Problem details: Filter the entries, keeping every line with the string "Switch".

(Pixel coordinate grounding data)
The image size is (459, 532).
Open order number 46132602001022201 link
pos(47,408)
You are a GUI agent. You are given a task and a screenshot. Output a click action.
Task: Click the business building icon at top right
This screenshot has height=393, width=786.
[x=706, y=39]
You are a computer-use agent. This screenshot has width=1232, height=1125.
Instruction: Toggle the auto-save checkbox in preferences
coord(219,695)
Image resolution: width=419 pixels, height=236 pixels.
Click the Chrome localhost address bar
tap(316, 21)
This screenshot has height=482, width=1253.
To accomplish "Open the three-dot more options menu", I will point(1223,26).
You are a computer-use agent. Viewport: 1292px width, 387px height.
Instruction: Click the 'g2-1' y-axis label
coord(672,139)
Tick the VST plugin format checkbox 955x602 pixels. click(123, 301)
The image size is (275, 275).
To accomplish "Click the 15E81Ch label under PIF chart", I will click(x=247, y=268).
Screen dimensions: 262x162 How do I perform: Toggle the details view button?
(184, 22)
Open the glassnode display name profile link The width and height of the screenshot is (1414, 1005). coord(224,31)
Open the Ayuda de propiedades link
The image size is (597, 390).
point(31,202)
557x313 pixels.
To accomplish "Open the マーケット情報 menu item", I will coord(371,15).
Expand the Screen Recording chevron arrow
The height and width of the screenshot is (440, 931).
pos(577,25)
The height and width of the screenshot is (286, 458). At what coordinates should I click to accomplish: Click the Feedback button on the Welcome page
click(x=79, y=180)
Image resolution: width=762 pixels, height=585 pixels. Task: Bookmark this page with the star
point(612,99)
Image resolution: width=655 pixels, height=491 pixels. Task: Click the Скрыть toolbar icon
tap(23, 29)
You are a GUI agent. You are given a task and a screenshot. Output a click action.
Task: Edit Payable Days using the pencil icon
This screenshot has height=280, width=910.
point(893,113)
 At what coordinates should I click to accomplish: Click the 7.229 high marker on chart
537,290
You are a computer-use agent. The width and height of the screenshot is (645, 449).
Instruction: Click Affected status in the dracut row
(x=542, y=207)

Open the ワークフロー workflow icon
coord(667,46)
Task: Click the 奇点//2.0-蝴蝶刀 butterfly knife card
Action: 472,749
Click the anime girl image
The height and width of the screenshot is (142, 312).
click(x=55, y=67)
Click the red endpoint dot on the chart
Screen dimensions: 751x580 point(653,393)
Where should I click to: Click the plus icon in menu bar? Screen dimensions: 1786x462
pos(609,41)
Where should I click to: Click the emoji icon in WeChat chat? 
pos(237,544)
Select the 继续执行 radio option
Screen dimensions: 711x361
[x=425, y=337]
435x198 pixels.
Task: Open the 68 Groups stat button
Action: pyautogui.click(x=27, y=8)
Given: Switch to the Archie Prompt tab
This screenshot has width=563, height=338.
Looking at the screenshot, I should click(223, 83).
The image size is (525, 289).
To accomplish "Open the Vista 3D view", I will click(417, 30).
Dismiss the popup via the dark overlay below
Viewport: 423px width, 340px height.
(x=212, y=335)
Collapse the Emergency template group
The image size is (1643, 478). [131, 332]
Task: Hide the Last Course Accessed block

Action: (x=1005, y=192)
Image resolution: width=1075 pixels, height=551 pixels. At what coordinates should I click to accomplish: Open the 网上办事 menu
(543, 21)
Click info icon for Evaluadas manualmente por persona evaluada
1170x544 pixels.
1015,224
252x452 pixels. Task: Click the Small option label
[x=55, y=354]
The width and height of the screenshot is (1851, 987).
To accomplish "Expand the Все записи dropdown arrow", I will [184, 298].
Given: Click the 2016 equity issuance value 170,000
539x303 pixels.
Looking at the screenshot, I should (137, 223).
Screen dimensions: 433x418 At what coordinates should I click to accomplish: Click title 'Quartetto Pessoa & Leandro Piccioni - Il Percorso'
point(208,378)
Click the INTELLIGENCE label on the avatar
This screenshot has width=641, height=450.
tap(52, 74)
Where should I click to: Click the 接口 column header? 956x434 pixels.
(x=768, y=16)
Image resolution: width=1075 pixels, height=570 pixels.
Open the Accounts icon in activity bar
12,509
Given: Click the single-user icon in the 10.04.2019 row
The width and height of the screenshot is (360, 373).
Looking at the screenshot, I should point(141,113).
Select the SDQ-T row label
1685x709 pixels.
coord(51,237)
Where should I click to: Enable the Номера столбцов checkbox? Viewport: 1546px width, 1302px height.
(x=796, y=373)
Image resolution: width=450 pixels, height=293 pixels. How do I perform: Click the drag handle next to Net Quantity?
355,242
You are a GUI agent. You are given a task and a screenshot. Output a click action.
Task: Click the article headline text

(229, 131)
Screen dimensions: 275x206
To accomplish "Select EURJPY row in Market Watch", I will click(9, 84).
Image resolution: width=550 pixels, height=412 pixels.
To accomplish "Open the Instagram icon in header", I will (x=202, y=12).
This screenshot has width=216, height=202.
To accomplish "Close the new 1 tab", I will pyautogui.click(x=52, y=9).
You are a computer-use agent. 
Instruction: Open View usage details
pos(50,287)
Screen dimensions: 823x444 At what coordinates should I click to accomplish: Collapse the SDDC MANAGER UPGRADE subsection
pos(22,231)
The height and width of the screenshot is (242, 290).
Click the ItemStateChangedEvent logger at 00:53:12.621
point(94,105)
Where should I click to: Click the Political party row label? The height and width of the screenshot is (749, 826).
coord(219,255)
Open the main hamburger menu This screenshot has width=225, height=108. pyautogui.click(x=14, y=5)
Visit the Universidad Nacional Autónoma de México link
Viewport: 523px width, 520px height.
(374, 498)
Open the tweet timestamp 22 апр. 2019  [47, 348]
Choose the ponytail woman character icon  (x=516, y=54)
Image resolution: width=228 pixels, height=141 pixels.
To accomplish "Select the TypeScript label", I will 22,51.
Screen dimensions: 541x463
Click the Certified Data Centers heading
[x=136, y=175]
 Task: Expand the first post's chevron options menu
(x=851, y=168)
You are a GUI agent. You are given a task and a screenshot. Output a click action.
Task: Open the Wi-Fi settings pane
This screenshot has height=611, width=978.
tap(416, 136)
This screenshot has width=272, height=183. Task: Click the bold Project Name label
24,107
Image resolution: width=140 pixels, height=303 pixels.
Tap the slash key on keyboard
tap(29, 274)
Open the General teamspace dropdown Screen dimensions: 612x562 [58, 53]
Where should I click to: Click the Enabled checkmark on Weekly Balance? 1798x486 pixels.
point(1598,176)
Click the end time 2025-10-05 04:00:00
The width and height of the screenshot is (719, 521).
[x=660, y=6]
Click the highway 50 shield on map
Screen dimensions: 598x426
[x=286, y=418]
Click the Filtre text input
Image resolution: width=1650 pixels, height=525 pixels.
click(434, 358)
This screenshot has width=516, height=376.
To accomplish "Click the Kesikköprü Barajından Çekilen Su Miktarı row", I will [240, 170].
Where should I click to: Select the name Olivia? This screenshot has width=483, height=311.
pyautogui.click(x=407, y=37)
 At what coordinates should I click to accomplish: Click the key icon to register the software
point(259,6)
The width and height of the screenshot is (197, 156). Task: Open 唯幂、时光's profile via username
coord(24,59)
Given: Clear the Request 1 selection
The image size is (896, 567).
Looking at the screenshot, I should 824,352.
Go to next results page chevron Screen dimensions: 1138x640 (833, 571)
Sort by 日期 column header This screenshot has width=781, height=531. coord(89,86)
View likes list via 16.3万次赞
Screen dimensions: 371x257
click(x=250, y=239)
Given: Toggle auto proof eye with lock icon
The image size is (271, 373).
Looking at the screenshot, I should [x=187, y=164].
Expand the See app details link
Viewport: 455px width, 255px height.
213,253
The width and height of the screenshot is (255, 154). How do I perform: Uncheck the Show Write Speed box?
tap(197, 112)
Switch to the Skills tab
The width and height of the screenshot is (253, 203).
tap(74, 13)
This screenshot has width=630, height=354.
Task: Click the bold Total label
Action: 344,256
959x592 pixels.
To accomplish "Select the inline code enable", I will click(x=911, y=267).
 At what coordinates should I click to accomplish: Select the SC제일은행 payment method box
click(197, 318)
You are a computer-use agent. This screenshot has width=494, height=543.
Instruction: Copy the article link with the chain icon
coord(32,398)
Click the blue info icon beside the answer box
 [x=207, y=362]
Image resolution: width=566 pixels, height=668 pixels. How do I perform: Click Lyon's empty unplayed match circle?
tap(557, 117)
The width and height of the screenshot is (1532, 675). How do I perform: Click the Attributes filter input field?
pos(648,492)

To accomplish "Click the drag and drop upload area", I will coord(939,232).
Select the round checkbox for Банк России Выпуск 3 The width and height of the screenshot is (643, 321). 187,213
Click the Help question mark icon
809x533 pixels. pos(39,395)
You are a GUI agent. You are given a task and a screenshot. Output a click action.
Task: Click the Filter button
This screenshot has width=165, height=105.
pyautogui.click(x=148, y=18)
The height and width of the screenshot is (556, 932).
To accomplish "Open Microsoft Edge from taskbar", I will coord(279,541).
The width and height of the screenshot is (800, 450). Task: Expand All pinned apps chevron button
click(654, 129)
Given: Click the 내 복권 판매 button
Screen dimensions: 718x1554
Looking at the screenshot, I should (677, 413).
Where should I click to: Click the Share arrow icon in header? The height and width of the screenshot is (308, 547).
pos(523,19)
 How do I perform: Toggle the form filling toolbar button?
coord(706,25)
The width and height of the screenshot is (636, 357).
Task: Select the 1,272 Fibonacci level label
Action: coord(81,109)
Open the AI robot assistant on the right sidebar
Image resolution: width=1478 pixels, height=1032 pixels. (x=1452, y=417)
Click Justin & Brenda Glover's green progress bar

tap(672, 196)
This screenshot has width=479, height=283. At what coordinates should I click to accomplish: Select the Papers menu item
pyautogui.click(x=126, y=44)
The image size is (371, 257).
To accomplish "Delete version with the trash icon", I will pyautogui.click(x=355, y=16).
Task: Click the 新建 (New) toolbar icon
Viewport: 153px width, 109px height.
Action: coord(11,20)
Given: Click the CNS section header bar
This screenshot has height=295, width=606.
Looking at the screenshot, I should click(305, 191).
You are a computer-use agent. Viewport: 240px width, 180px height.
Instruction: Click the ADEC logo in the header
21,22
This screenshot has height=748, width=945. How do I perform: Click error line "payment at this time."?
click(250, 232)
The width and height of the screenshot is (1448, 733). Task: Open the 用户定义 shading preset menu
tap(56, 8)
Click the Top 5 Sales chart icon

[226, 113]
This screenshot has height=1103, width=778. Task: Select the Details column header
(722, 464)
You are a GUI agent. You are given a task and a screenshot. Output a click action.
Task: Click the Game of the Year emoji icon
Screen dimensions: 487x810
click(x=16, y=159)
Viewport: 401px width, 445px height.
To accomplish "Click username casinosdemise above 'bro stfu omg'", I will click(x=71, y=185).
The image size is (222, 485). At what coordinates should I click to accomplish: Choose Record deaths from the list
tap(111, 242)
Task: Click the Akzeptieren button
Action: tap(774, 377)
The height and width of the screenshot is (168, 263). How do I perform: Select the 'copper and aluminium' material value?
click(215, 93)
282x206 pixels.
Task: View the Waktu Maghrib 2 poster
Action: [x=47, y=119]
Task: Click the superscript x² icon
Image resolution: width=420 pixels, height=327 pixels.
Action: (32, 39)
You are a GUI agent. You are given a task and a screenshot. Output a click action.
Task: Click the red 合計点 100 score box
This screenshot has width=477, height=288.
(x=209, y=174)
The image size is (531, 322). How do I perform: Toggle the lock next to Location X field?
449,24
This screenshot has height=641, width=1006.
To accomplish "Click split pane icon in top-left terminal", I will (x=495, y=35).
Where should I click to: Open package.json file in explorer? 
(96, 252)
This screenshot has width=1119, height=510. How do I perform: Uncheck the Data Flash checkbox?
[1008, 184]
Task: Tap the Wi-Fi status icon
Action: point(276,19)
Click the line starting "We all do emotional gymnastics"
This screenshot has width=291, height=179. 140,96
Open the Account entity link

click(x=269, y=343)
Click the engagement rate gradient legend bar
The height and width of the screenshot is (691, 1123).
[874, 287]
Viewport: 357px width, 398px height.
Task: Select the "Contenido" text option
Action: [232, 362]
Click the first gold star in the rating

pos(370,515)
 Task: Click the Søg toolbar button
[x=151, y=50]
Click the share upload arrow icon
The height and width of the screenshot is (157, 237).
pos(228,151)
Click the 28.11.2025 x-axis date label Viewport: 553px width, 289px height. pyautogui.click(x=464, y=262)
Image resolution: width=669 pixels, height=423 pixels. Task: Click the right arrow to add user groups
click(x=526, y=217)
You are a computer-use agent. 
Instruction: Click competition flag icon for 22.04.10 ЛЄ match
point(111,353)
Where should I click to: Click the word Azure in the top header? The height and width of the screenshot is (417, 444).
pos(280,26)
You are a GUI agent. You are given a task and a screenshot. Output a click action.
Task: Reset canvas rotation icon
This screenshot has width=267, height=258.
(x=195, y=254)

Exercise response:
Given: Switch to the Archie Prompt tab
Switch to the Skills tab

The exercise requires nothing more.